To do. Only some lines are wanted. Transcribe, exactly, the lines below from the line with "This screenshot has height=187, width=105." up to and including the line with "Task: Click the XL manufacturer size cell".

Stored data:

▬▬▬▬▬▬

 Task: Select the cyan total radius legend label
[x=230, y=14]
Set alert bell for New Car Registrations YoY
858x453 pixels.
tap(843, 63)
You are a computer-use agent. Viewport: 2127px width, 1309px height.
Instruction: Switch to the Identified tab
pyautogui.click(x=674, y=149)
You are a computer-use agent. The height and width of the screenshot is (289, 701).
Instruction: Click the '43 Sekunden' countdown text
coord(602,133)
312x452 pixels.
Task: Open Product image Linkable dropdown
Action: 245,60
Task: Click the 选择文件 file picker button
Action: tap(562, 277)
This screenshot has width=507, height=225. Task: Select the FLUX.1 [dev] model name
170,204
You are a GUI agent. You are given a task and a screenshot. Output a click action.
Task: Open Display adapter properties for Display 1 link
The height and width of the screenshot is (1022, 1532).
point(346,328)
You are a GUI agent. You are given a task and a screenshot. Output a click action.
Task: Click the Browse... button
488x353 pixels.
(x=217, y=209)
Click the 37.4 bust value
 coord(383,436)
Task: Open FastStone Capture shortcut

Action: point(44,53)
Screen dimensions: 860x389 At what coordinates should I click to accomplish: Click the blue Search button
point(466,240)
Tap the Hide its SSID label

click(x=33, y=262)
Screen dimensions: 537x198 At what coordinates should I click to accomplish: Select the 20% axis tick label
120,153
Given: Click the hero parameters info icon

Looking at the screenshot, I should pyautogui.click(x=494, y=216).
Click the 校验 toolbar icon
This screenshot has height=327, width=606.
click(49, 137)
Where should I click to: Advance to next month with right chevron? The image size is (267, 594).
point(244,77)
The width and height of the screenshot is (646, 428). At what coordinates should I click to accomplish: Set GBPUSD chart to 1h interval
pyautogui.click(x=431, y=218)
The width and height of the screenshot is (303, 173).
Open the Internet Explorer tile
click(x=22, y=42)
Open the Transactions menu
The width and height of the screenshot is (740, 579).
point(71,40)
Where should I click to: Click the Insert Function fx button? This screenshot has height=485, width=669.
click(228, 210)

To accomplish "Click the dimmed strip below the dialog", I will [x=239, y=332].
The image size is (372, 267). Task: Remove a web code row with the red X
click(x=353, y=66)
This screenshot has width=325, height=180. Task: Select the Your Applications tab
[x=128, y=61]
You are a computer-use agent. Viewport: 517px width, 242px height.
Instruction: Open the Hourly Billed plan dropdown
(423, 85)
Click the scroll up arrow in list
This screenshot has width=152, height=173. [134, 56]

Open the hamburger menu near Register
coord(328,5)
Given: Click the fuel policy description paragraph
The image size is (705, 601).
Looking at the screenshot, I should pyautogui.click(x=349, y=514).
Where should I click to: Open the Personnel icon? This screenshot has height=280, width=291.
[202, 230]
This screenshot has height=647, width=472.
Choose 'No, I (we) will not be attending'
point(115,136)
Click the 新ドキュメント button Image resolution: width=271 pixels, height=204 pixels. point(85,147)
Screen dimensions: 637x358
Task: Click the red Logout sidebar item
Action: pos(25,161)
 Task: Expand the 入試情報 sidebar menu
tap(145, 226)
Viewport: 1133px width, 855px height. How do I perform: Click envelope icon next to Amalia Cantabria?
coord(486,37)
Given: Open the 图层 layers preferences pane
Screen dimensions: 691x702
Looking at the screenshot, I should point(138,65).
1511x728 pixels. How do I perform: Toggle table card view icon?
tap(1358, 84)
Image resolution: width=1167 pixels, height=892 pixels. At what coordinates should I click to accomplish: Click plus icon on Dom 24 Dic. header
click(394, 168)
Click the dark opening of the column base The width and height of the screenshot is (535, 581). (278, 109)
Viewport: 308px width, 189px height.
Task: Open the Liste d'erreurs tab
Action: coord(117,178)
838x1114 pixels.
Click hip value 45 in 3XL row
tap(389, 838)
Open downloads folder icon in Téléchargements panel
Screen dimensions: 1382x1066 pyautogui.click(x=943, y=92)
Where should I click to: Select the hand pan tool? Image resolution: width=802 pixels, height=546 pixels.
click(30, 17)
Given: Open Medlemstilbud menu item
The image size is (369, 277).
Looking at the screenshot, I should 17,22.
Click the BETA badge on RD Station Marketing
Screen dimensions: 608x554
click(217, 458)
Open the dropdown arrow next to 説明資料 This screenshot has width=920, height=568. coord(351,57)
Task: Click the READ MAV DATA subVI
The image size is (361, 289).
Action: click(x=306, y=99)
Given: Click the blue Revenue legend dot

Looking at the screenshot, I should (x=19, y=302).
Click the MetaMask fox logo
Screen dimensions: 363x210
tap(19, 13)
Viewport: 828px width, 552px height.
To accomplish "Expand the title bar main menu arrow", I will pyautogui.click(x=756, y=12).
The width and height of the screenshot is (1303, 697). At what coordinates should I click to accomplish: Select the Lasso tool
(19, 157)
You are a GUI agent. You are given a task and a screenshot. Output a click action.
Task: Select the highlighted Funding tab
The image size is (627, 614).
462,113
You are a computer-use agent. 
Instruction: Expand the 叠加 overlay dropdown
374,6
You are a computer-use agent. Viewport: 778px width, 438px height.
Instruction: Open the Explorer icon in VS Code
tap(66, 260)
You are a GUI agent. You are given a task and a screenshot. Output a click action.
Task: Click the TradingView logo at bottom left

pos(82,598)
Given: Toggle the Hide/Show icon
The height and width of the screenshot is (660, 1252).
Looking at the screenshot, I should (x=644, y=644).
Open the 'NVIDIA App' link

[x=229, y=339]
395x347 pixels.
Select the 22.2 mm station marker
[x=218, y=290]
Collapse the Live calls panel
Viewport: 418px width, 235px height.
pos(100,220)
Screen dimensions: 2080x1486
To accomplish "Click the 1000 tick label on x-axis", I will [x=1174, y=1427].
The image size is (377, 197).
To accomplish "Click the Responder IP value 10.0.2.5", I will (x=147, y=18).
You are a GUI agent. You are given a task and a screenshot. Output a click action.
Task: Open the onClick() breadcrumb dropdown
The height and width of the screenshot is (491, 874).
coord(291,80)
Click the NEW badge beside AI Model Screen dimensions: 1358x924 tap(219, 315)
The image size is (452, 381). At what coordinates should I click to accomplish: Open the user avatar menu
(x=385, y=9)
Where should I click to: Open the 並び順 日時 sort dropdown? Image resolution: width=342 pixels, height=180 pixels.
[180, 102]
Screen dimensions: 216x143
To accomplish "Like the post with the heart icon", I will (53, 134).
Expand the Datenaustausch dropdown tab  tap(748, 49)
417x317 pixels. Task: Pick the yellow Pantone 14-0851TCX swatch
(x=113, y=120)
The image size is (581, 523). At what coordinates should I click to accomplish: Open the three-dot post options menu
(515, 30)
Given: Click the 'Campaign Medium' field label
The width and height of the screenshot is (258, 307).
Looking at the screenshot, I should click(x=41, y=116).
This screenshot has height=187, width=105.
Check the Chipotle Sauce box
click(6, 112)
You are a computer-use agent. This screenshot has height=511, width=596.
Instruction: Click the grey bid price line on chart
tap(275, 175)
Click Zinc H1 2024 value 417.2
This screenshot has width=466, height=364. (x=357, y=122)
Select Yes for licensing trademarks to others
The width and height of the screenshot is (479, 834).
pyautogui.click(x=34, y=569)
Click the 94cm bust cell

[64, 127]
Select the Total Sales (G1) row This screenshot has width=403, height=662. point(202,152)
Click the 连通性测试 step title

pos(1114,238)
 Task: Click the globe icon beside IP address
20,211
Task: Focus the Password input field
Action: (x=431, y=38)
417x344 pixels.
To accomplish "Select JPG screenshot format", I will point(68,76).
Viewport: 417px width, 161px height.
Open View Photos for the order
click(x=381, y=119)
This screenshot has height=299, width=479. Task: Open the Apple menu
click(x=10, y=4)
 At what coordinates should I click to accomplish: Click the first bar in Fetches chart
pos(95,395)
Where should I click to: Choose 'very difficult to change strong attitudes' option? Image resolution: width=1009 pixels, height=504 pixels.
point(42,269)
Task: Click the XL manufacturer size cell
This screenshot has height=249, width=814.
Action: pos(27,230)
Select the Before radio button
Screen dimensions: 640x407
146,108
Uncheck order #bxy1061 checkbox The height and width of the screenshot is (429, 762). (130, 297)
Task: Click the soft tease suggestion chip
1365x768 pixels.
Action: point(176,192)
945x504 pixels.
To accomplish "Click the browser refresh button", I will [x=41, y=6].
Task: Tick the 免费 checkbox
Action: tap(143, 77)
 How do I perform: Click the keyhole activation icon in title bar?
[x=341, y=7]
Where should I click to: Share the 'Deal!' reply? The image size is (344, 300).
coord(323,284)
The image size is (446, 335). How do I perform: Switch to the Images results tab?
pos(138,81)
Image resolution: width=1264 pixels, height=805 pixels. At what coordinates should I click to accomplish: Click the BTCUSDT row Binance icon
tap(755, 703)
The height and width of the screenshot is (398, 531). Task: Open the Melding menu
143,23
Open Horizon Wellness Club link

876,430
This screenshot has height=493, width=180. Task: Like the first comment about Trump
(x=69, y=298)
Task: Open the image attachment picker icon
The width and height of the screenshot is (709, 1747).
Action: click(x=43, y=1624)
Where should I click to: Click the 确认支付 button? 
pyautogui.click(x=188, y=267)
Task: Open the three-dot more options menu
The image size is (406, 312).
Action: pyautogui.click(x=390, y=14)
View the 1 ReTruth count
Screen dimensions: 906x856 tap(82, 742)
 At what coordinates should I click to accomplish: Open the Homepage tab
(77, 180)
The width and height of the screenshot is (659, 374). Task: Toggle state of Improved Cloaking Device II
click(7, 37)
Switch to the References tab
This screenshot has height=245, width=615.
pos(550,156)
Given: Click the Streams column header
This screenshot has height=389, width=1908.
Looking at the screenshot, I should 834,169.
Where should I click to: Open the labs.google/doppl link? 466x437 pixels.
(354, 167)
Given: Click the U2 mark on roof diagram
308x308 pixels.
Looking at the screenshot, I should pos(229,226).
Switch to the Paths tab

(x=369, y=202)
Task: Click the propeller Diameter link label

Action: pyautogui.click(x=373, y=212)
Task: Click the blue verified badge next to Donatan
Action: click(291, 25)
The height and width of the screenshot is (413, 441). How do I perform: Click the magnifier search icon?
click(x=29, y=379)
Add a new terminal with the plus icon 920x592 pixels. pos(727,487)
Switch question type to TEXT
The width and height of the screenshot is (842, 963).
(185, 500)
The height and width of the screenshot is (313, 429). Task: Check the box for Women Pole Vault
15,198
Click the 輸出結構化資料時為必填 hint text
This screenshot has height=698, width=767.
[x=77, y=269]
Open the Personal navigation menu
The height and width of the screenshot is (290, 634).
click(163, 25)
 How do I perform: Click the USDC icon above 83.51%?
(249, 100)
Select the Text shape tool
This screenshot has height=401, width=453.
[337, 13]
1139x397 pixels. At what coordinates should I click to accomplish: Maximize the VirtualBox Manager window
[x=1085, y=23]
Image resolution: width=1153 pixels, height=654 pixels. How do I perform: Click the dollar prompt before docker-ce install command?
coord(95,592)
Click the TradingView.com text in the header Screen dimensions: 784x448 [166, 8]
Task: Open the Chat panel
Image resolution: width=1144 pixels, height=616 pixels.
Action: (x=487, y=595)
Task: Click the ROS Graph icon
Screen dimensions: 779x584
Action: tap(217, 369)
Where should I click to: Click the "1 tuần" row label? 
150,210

▬▬▬▬▬▬

Response below.
This screenshot has height=187, width=105.
Check the Chipotle Sauce box
click(6, 112)
You are a computer-use agent. This screenshot has height=511, width=596.
Instruction: Click the grey bid price line on chart
tap(275, 175)
Click Zinc H1 2024 value 417.2
This screenshot has width=466, height=364. (x=357, y=122)
Select Yes for licensing trademarks to others
The width and height of the screenshot is (479, 834).
pyautogui.click(x=34, y=569)
Click the 94cm bust cell

[64, 127]
Select the Total Sales (G1) row This screenshot has width=403, height=662. point(202,152)
Click the 连通性测试 step title

pos(1114,238)
 Task: Click the globe icon beside IP address
20,211
Task: Focus the Password input field
Action: (x=431, y=38)
417x344 pixels.
To accomplish "Select JPG screenshot format", I will point(68,76).
Viewport: 417px width, 161px height.
Open View Photos for the order
click(x=381, y=119)
This screenshot has height=299, width=479. Task: Open the Apple menu
click(x=10, y=4)
 At what coordinates should I click to accomplish: Click the first bar in Fetches chart
pos(95,395)
Where should I click to: Choose 'very difficult to change strong attitudes' option? Image resolution: width=1009 pixels, height=504 pixels.
point(42,269)
Task: Click the XL manufacturer size cell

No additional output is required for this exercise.